Child Support Database

July 7, 1999

Tracking down deadbeat dads who owe child support is a worthy goal. But the latest attempts to do this raise significant privacy issues.

The Washington Post (6/27/99) reports that: "As part of a new and aggressive effort to track down parents who owe child support, the federal government has created a vast computerized data-monitoring system that includes all individuals with new jobs and the names, addresses, Social Security numbers and wages of nearly every working adult in the United States."

So what's the problem? After all, governmental agencies and businesses have always gathered information on people and families. But never have federal officials had such a complete and centralized database. Robert Gellman is a lawyer and privacy expert in Washington, D.C. He says, "What you have here is a complication of information that is much better and more current than any other data system in the U.S." He goes on to say, "All of the sudden we're on the verge of creating the Holy Grail of data collection, a central file on every American."

No one would deny that the goal of tracking down deadbeat dads is a good one.
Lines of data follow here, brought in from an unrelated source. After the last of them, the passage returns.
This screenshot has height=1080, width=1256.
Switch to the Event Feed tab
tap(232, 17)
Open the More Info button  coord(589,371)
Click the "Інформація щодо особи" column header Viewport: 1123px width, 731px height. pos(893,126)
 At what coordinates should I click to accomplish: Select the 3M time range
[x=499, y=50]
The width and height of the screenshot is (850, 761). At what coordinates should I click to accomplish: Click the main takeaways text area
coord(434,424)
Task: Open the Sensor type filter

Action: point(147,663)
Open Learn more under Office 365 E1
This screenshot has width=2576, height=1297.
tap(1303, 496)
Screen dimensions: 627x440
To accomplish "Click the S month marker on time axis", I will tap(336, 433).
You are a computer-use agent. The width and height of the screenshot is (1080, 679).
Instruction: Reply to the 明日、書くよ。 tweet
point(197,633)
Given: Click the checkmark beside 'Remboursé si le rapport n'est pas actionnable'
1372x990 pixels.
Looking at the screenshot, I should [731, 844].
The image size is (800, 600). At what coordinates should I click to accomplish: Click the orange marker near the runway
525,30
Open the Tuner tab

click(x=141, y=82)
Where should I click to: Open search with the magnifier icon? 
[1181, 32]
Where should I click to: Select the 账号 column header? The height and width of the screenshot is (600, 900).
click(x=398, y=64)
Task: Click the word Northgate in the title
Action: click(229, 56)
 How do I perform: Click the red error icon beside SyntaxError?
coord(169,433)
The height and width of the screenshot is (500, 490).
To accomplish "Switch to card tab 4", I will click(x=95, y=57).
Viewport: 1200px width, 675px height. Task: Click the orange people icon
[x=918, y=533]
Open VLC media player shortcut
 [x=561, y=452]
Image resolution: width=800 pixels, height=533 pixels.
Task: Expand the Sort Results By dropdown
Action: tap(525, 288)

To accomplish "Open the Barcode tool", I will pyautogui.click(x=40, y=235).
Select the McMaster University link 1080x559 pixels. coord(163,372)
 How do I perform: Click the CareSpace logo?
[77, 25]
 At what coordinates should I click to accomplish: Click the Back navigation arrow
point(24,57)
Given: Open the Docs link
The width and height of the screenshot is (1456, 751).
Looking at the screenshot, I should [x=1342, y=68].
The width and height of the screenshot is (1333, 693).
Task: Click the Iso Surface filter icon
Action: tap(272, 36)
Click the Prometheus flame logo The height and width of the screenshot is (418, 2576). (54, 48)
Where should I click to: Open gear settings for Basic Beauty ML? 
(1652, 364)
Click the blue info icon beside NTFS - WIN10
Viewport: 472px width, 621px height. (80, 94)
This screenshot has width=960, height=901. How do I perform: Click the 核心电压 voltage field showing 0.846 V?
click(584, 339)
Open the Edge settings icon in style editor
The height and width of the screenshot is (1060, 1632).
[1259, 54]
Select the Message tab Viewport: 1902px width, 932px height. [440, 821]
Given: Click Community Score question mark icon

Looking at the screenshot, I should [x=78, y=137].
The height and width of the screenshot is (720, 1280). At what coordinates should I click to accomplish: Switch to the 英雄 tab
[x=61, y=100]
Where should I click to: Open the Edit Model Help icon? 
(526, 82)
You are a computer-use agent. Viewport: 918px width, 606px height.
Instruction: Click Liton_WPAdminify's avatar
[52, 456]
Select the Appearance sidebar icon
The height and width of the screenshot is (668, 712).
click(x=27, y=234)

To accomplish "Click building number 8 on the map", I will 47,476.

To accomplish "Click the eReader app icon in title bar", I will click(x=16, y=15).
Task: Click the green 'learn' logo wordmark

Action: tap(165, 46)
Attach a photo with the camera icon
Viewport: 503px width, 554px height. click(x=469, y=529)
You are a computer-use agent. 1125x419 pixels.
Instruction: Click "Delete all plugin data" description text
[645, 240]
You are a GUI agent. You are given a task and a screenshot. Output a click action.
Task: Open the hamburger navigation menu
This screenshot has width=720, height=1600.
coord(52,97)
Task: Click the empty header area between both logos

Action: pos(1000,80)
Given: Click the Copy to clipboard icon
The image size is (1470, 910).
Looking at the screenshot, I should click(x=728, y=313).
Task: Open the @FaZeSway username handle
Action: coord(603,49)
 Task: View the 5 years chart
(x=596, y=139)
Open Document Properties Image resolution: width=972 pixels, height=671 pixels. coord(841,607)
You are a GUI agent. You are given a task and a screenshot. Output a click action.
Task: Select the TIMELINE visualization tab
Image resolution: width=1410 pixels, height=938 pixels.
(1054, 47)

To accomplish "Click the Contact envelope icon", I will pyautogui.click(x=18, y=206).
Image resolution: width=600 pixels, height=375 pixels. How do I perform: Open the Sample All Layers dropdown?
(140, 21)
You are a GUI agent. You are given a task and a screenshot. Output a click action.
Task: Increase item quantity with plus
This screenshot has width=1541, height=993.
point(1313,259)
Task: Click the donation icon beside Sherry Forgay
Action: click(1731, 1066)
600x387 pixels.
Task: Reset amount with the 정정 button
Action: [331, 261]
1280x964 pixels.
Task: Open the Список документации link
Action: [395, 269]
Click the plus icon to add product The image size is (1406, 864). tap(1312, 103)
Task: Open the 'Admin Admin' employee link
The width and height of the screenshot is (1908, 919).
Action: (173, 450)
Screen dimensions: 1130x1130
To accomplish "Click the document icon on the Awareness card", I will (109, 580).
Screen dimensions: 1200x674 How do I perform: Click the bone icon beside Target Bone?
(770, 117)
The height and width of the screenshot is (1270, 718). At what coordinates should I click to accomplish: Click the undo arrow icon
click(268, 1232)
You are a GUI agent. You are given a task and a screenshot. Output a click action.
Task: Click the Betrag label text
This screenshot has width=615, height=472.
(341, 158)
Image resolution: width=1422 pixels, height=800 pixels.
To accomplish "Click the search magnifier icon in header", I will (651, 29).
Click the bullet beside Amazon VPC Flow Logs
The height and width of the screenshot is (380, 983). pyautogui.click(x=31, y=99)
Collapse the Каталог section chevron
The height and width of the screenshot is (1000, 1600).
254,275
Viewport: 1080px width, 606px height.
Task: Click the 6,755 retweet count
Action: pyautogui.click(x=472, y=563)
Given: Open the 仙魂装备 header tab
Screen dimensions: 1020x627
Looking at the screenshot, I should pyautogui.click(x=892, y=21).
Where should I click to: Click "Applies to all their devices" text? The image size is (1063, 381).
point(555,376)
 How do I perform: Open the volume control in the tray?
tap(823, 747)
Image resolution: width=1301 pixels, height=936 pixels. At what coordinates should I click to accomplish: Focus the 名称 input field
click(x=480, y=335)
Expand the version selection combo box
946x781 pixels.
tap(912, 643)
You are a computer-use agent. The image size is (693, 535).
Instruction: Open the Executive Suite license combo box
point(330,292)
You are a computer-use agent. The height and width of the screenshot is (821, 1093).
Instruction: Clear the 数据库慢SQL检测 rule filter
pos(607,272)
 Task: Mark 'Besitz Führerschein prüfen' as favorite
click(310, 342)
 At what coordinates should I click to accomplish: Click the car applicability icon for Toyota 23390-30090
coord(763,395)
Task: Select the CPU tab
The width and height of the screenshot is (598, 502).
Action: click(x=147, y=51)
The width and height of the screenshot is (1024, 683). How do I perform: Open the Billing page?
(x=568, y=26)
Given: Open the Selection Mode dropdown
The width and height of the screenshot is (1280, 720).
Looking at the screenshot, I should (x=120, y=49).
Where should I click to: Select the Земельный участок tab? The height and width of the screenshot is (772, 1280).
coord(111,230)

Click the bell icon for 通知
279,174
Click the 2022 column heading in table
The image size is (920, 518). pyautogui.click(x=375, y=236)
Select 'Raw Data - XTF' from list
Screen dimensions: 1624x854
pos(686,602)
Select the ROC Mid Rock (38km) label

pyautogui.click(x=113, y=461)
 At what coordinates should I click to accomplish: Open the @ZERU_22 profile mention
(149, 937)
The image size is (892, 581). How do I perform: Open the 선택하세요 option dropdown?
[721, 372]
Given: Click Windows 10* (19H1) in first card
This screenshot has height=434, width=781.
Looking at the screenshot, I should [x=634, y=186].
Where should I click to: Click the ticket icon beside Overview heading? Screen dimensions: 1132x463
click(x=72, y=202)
But the means by which it is being achieved is to develop a centralized database which most Americans have rigorously opposed.

The system was developed under a little-known part of the law overhauling welfare three years ago. It calls for all employers to quickly file reports on every person they hire and file quarterly reports on their wages. Although the system can keep tabs on parents who owe child support, it can also keep tabs on Americans accused of nothing.

And isn't this how much of our privacy has been lost? Worthy programs and goals are used to intrude into our lives. As government implements new programs to track down the guilty, those of us who are innocent lose more of our privacy year after year.

I'm Kerby Anderson of Probe Ministries, and that's my opinion.